It’s been a tough couple of years for Canadian-based Research in Motion (RIM), with Blackberry suffering an agonizing fall from a once-dominant position in the market. RIM hopes to turn those fortunes around in 2013, with the announcement of the Blackberry 10 release date. Two new Blackberry smartphones, and the Blackberry 10 OS that will power them, are due to be unveiled on January 30 of next year.
The first two Blackberry phones to be released will feature touchscreens, with a follow-up model featuring the trademark Blackberry QWERTY keyboard. At this stage it’s unknown when the new Blackberry models will be available for purchase in stores.
RIM have invested heavily in BB10 and the new range of Blackberry smartphones, with the 2013 release seen as a make-or-break moment for the company. RIM steadily lost ground over the past few years to the iPhone and successful Android devices such as the Samsung Galaxy Series, and will be launching the new Blackberry range into an incredibly competitive market. Analysts have already condemned RIM to failure, with James Faucette of Pacific Crest declaring Blackberry 10 “dead on arrival” due to an unfamiliar OS and small number of apps.
Blackberry 10 Aims to Recapture the Business Customer
Blackberry used to define the business handset, but the market has changed and the “business” smartphone no longer really exists. Despite this, the corporate crowd is where RIM has the most brand loyalty and the new range of Blackberry 10 equipped smartphones will need to cater to enterprise if they have any hope of gaining traction. The new Flow UI tries to cater to this market, and features such as Blackberry Balance enable users to easily separate work from personal use through profile switching.

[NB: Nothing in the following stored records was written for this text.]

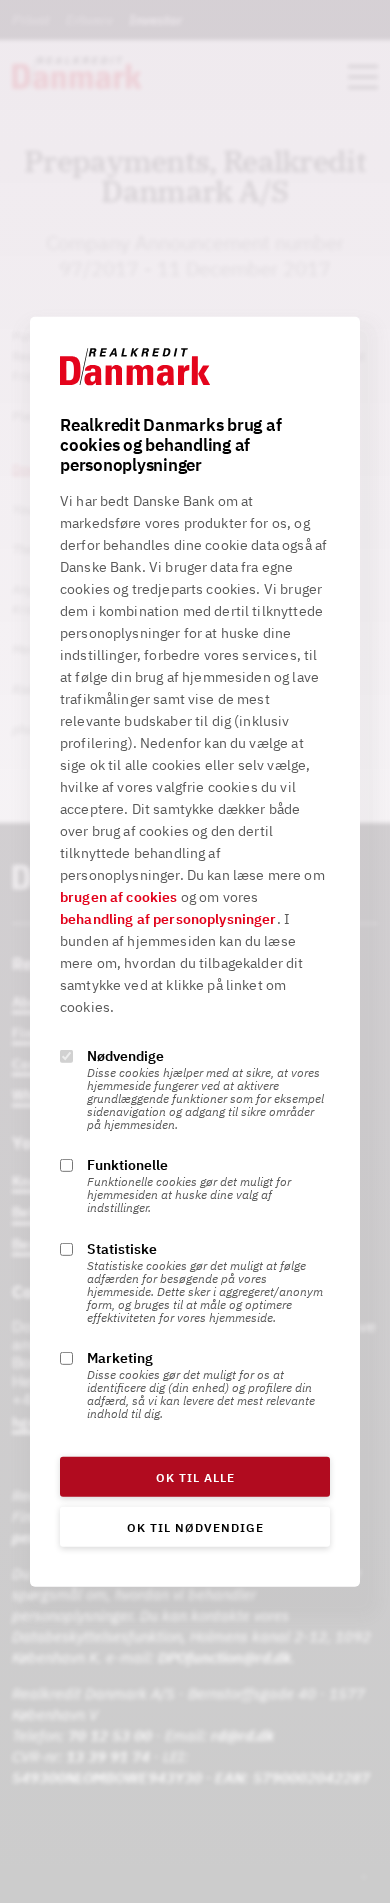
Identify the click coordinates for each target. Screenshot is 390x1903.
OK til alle (195, 1477)
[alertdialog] (195, 951)
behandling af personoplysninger (168, 919)
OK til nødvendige (195, 1527)
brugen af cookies (119, 897)
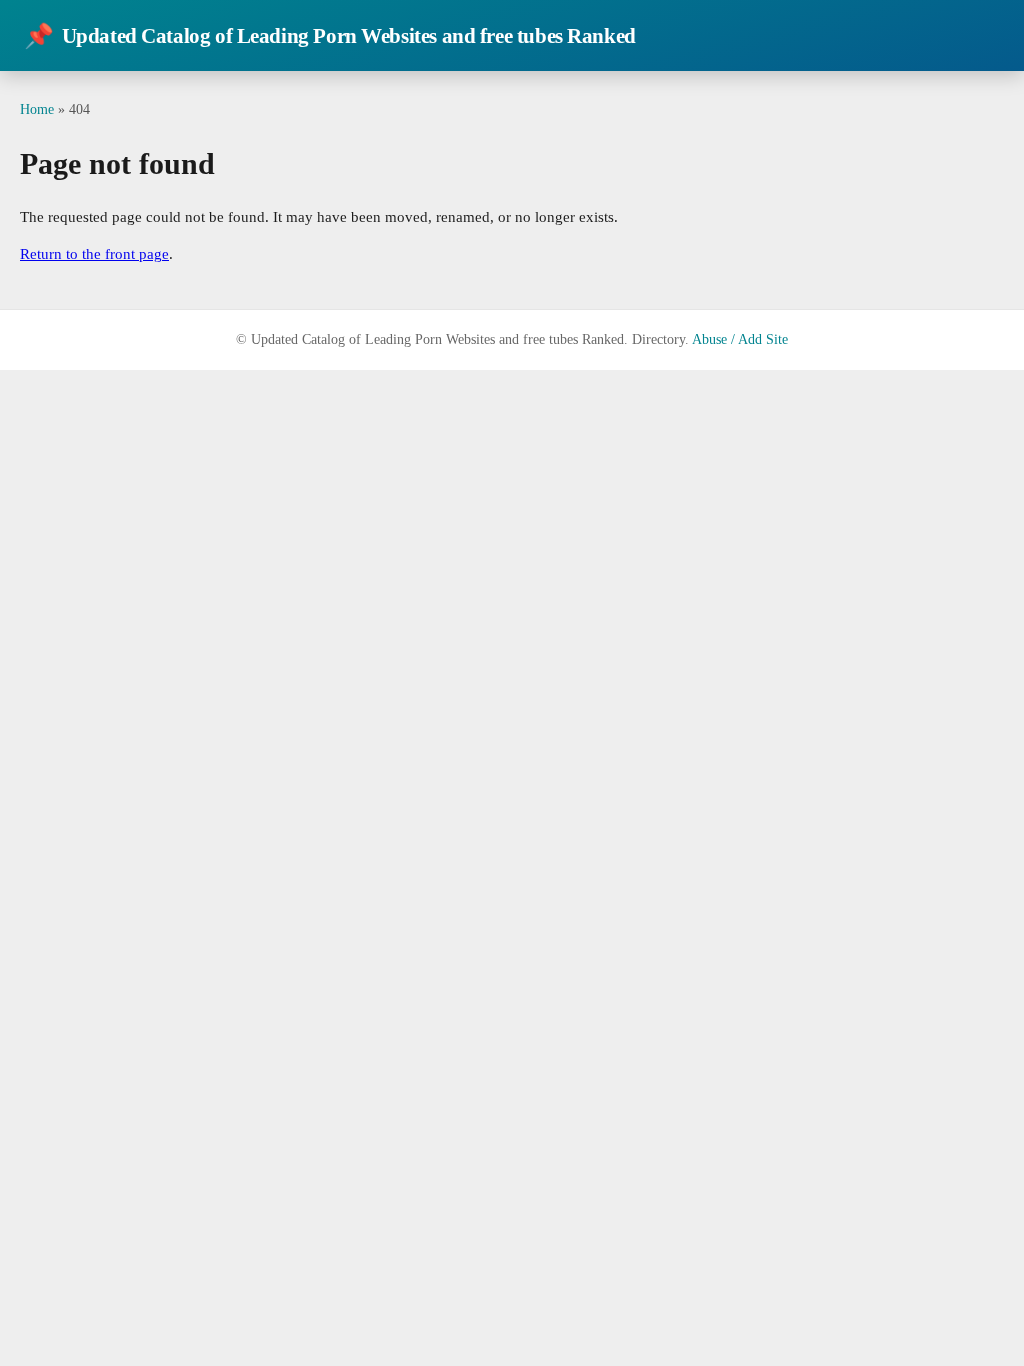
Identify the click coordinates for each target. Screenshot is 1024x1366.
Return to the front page (94, 254)
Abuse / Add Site (740, 339)
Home (37, 109)
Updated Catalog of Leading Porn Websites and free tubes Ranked (330, 36)
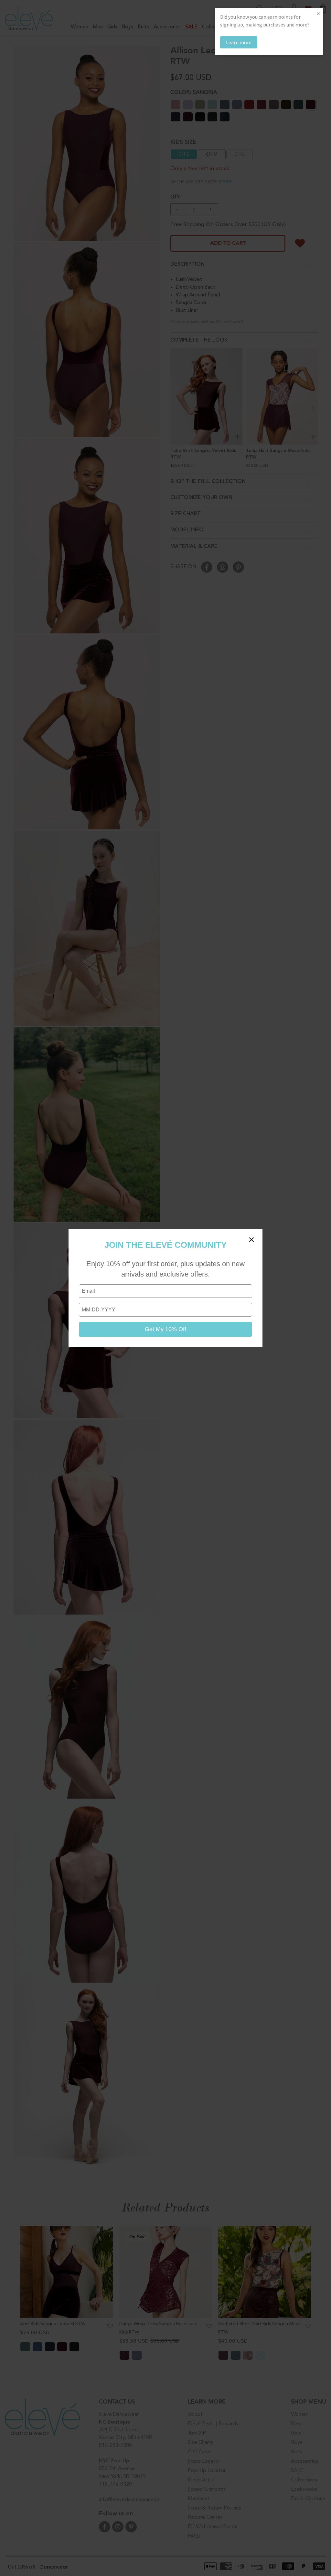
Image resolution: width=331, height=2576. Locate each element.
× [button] (318, 13)
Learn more (238, 42)
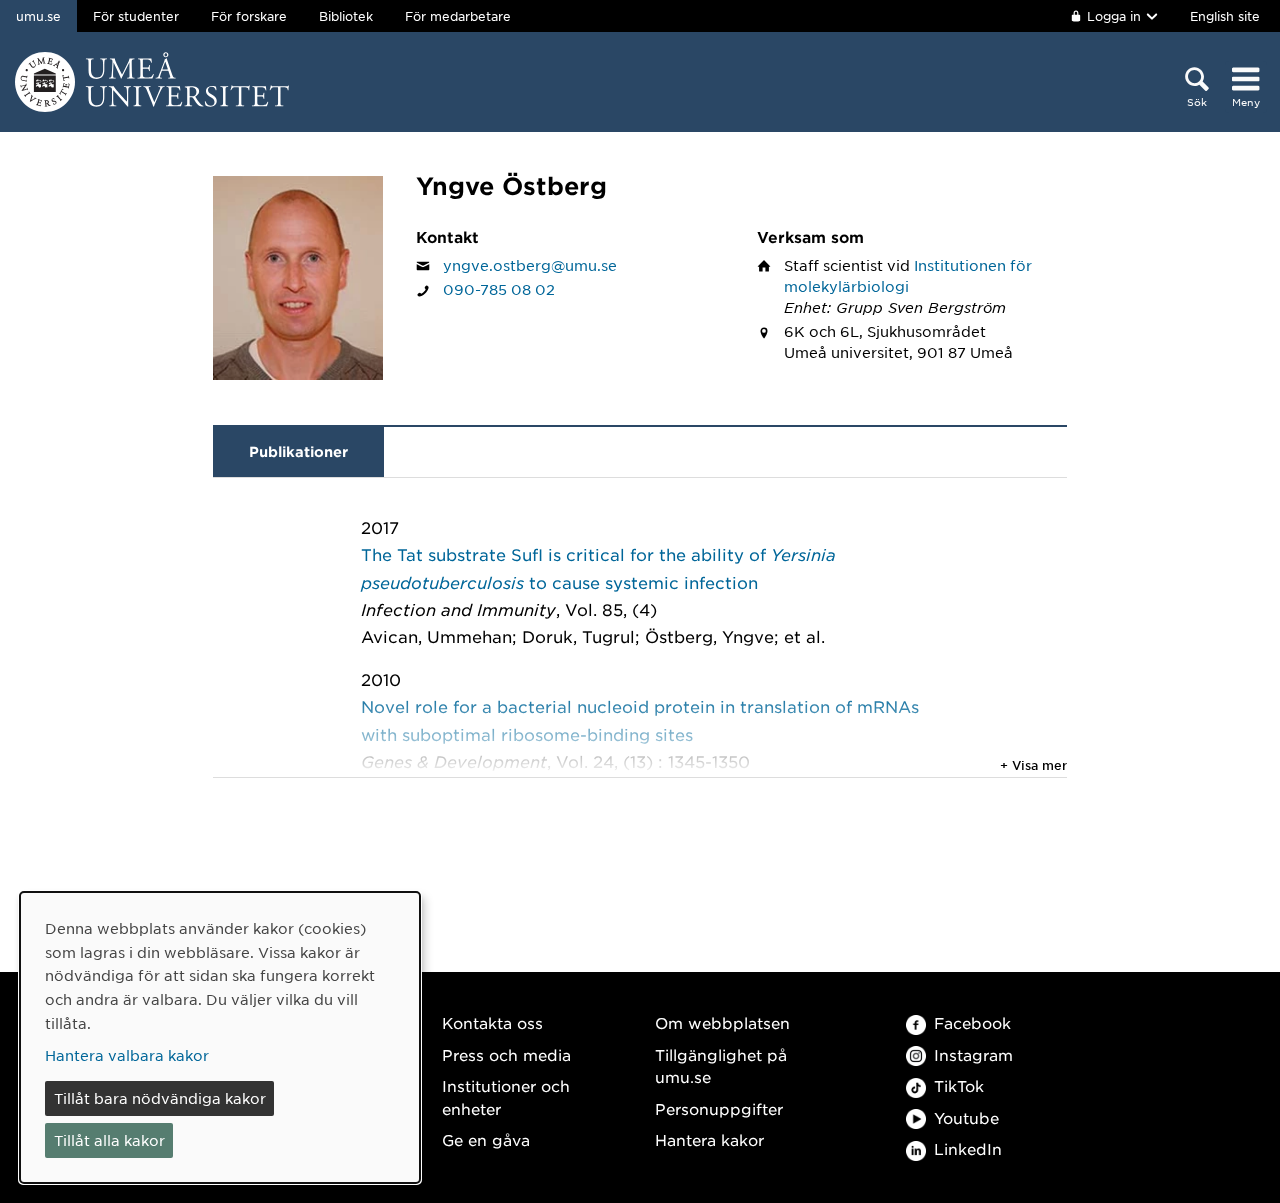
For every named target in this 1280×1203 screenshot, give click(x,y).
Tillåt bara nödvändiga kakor (160, 1098)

A Blackberry 10 release date of January 30 means that RIM misses out completely on the holiday season sales-surge, essentially leaving the company’s success or failure in the hands of corporate ordering departments. RIM know that enterprise purchases will make up the bulk of their orders, but they’re also no longer the only player in the business handset market. Microsoft are already aggressively positioning a number of Windows 8 enabled devies as enterprise-ready, and it remains to be seen whether RIM can overcome their significant head-start.